=== Task brief ===
Transcribe the data verbatim and drop its images.
START Material for this exercise
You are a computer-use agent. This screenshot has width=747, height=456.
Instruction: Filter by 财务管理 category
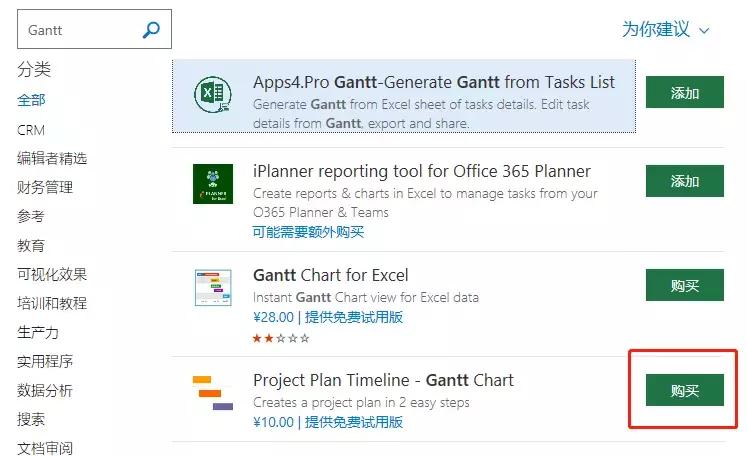(x=45, y=187)
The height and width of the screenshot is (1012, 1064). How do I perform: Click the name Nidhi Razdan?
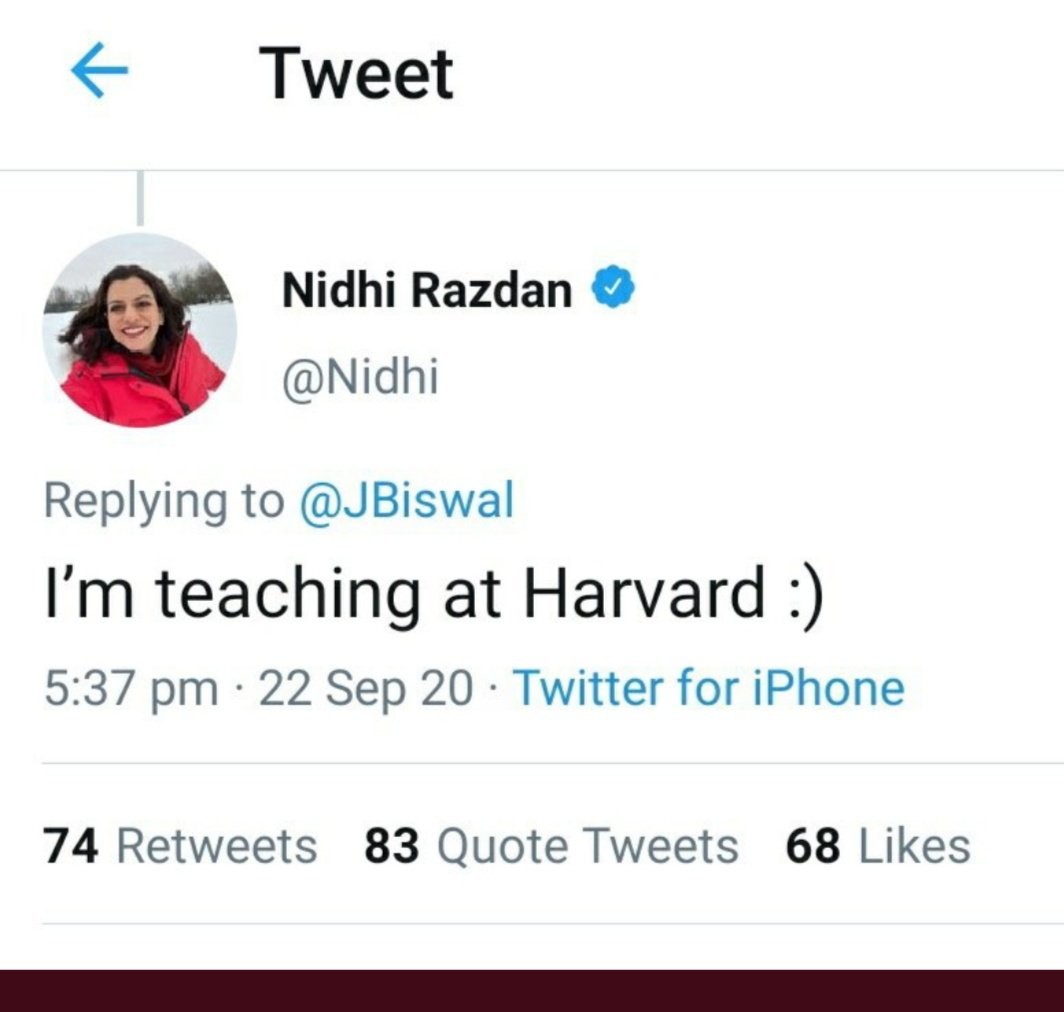pos(430,290)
END Material for this exercise
=== Answer for the task ===
You are a computer-use agent. This screenshot has width=747, height=456.
Instruction: Filter by 财务管理 category
(x=45, y=187)
The height and width of the screenshot is (1012, 1064). How do I perform: Click the name Nidhi Razdan?
pos(430,290)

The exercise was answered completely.